Tests tab with an expanded test case showing the Steps sub-table with min, avg, p50, p90, p99, and max columns

Steps sub-table columns

Each row in the Steps sub-table shows the following columns:

Column Description
Step The step name from your test.step() call. Nested steps are shown as indentation under their parent.
Min Fastest execution time observed across all virtual users.
Avg Average execution time across all virtual users.
p50 Median execution time (50th percentile).
p90 90th percentile. 90% of VU executions of this step were faster than this value.
p99 99th percentile. Surfaces tail latency that average and median values hide.
Max Slowest execution time observed across all virtual users.

All durations are in milliseconds.
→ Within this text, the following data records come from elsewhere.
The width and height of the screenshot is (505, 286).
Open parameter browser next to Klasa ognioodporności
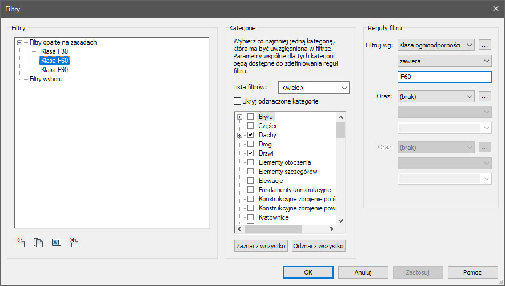point(485,45)
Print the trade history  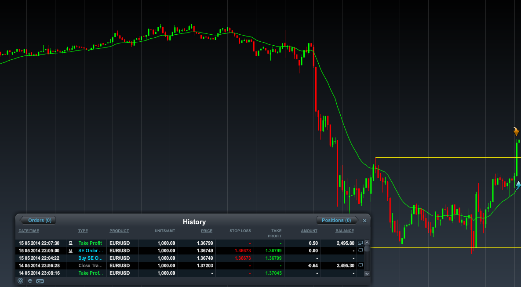click(30, 281)
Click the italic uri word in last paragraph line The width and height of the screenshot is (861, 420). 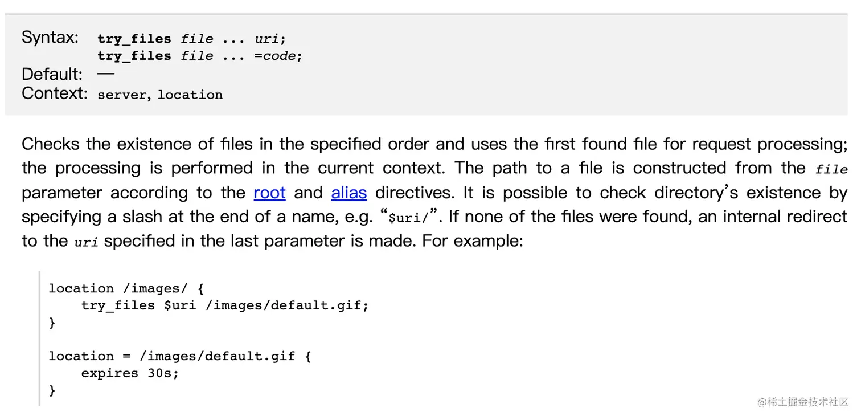click(x=86, y=242)
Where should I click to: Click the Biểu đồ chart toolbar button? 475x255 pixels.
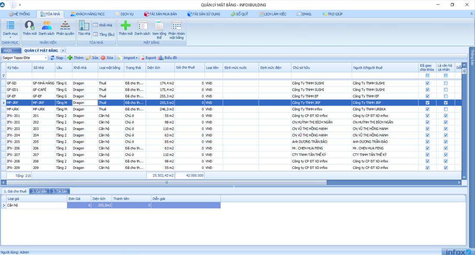click(168, 58)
Nested steps appear indented under their parent. Expand or collapse a parent step to drill into sub-step timing.

Interpret the data

Use the following patterns to read step timings under load:

  • Large gap between p50 and p90 or p99: some VUs are hitting a slow path. Investigate whether the step depends on external dependencies that degrade under load, such as APIs, databases, or CDNs.
  • High max with low p50: occasional outliers. Likely caused by cold starts, network jitter, or contention on shared resources.
  • Step duration increases across runs: compare runs to spot regressions. For example, if “Complete checkout” goes from p90 = 2s to p90 = 8s, your payment backend may not be scaling.
  • Nested step dominates parent: if “Enter credentials” takes 90% of the “Log in” step’s duration, the bottleneck is in the form interaction, not the authentication API.

Limits

The following limits apply when BrowserStack captures test.step() data:

Limit Value
Maximum steps per test case 10
Maximum nesting depth 2 levels
Supported framework Playwright
Supported test type Browser load testing

BrowserStack captures a maximum of 10 steps per test case and supports up to 2 levels of nesting. If your test has more than 10 top-level steps, only the first 10 are recorded. Keep steps focused on key user actions rather than granular operations.
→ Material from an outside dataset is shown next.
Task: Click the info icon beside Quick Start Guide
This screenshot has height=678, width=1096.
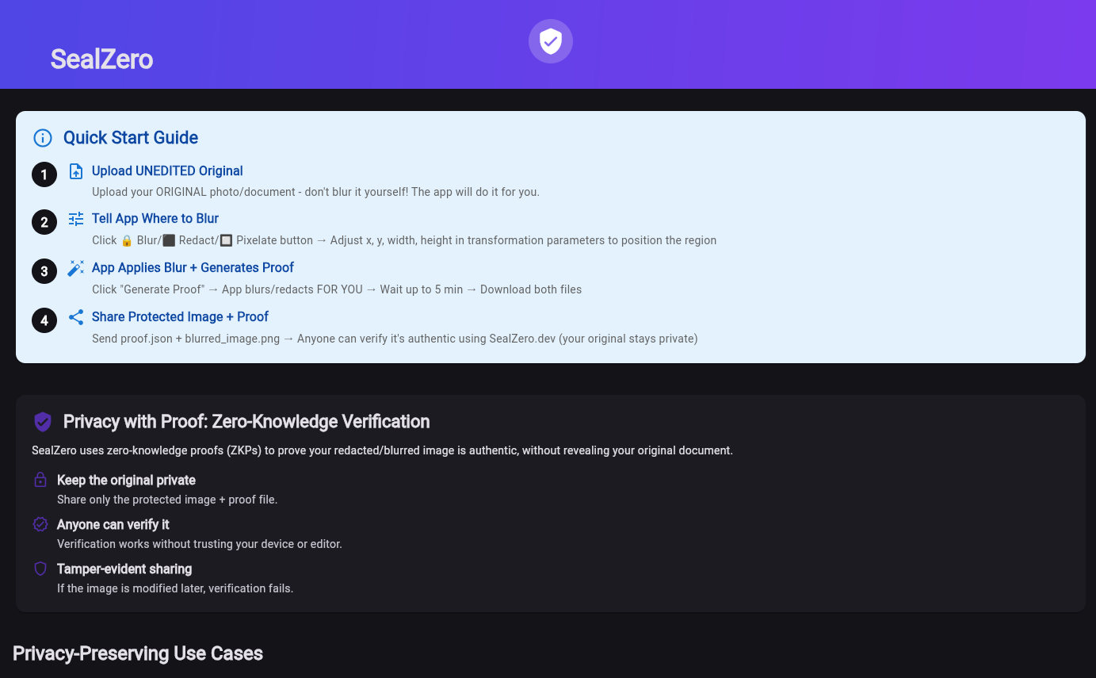Action: click(43, 137)
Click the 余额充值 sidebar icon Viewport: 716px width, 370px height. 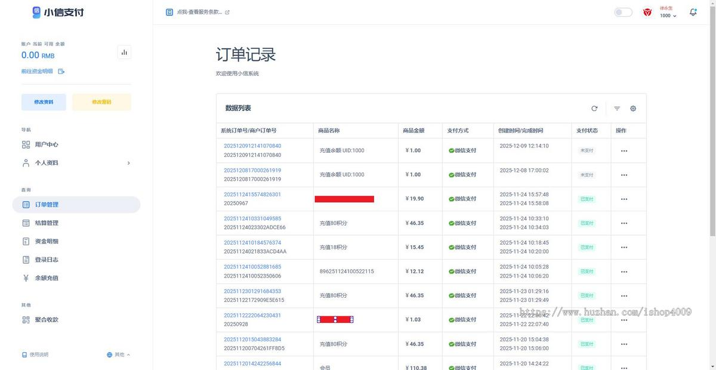[25, 278]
Steps beyond the 10-step limit or deeper than 2 nesting levels are silently dropped and don’t appear in the report.

Troubleshooting

If step data is missing or doesn’t match what you expect, use the following sections to identify and resolve common issues.

No step data appears in the Tests tab

  • Check that your script uses test.step(). Only explicitly defined steps are captured. Regular Playwright actions, such as clicks, fills, and navigations outside of test.step() blocks, are not tracked.
  • Check that you’re running a Playwright browser load test. Test steps are not supported for Selenium, WebdriverIO, Nightwatch, hybrid tests, or API load tests.
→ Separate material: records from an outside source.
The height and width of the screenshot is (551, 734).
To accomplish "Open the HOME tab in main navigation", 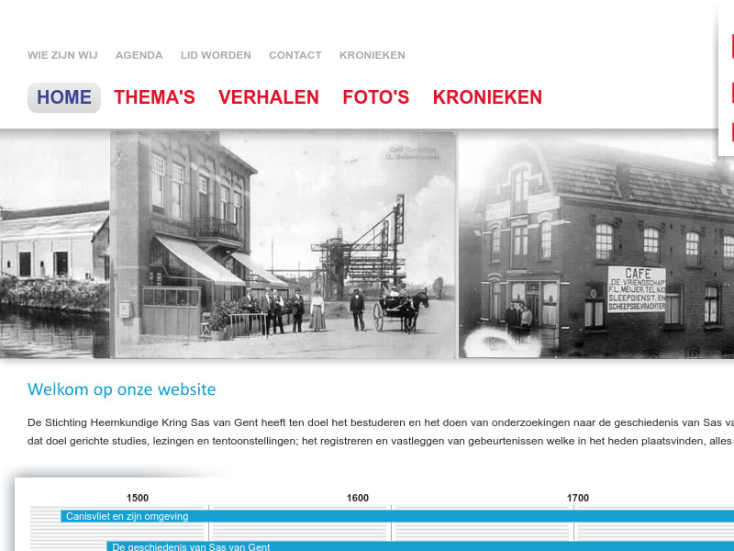I will pyautogui.click(x=63, y=96).
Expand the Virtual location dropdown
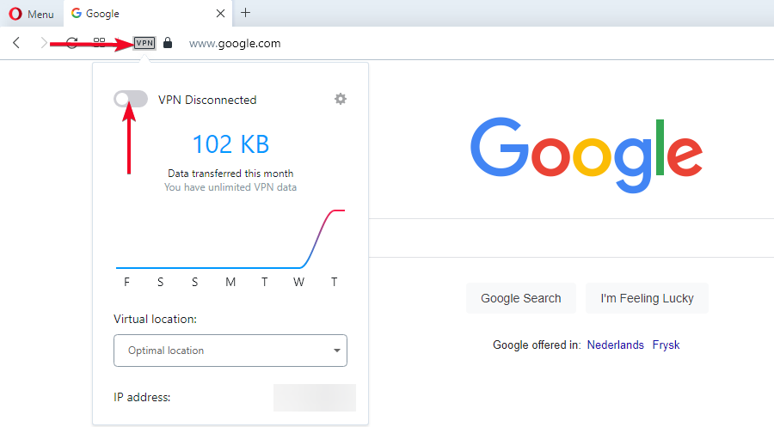The height and width of the screenshot is (427, 774). coord(230,351)
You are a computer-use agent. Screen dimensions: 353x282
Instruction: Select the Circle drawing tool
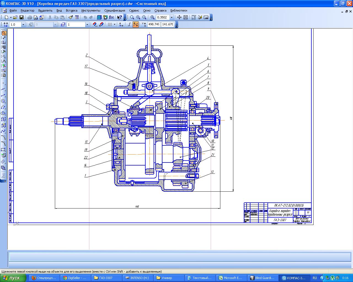pyautogui.click(x=3, y=101)
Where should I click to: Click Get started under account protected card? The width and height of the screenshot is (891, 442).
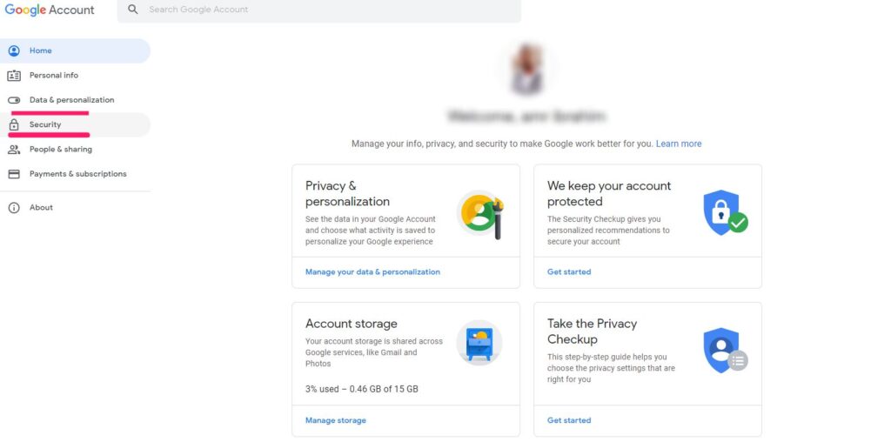click(x=569, y=271)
Step durations differ from a local Playwright run

This is expected. In a local run, you see a single execution. In a load test with hundreds of VUs, the step durations are aggregated across all VU executions. The p50 reflects the median across hundreds of runs, not a single pass. Network latency, server-side contention, and VU warm-up all affect timing under load.

Only the first 10 steps appear in a test case with more steps

BrowserStack captures a maximum of 10 steps per test case. Restructure your test to group related actions into fewer, broader steps, or use nesting to organize sub-actions under parent steps.